Motonori Tomita ^1* Hiroshi Honda ²

• ¹ Shizuoka University, Shizuoka, Japan
• ² Honda Biotech. Laboratory, Utsunomiya-Shi, Tochigi 329–1104, Japan

Backgrounds: Breeding rice varieties that are resilience to climate change and optimizing cultivation methods for each developed variety is challenging issues for global food problems.Methods: In this study, the late-flowering gene Hd16 of Koganebare was introduced into Koshihikari through backcrossing to create 'Koshihikari Hd16'. It was then crossed with 'Koshihikari d60' to develop an isogenic line of Koshihikari containing both Hd16 and d60. Productivity tests were conducted in nine prefectures in Japan for two homogeneous rice genotypes, Hd16 (late flowering) and d60Hd16 (short culm and late flowering). By analyzing the relationship among genotype, traits, and accumulation temperature, we reexamined the characteristics of each genotype and inferred the optimal growing areas.Results: Correlation-based network analysis among yield, grain quality, and value of taste and other traits showed that quality was positively correlated with panicle length (r=0.36) and 1,000grain weight (r=0.43), and yield was strongly positively correlated with 1,000-grain weight (r=0.66). d60 genotype was negatively correlated with culm length (r=-0.82) and lodging degree (r=-0.58). These correlations were supported by partial correlation analysis and the significant differences compared to the wildtype was identified. Principal component analysis revealed that Yamanashi and Ehime, which gave long panicle length and culm length for 'Koshihikari d60Hd16', were suitable in terms of yield, while Shimane, which is warmer and produced shorter panicle length and culm length, was suitable in terms of eating quality.

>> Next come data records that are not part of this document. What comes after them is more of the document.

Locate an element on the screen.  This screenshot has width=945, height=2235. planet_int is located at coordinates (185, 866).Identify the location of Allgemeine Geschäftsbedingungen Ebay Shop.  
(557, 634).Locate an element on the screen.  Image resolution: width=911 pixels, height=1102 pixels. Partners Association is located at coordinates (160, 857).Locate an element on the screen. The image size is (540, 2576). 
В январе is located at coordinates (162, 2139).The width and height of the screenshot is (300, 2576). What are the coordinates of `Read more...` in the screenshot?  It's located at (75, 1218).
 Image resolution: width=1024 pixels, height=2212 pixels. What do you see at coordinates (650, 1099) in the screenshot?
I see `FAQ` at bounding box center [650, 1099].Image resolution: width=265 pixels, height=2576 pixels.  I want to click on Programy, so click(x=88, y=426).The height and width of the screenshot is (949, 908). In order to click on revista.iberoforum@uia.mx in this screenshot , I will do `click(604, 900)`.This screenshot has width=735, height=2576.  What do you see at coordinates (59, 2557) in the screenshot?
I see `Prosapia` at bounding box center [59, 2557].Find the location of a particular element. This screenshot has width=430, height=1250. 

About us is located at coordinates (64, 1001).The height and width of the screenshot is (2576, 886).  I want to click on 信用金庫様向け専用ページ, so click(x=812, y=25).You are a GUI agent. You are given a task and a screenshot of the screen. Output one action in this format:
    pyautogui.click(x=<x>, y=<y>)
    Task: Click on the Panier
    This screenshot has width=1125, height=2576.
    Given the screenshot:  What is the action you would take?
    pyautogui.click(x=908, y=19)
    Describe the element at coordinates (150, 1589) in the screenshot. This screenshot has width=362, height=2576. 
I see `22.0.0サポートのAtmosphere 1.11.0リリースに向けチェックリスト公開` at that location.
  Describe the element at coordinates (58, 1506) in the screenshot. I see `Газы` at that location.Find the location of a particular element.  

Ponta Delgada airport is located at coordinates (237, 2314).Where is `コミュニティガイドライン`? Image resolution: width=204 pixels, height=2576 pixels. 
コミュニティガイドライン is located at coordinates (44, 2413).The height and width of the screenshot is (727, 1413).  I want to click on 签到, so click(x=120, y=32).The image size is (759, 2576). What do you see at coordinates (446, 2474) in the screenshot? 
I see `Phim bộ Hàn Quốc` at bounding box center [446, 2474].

Moreover, Koshihikari d60Hd16, the late-flowering and semidwarf strain, could express traits that are less prone to lodging while maintaining the same quality and yield as the wild type.Conclution: Thus, the d60 and H16 genotypes express stable traits adapted to a wide range of Japanese climatic conditions and growing environments. This study provides fundamental information for promoting new smart agriculture, in which improved varieties are deployed in different regions with different climatic conditions.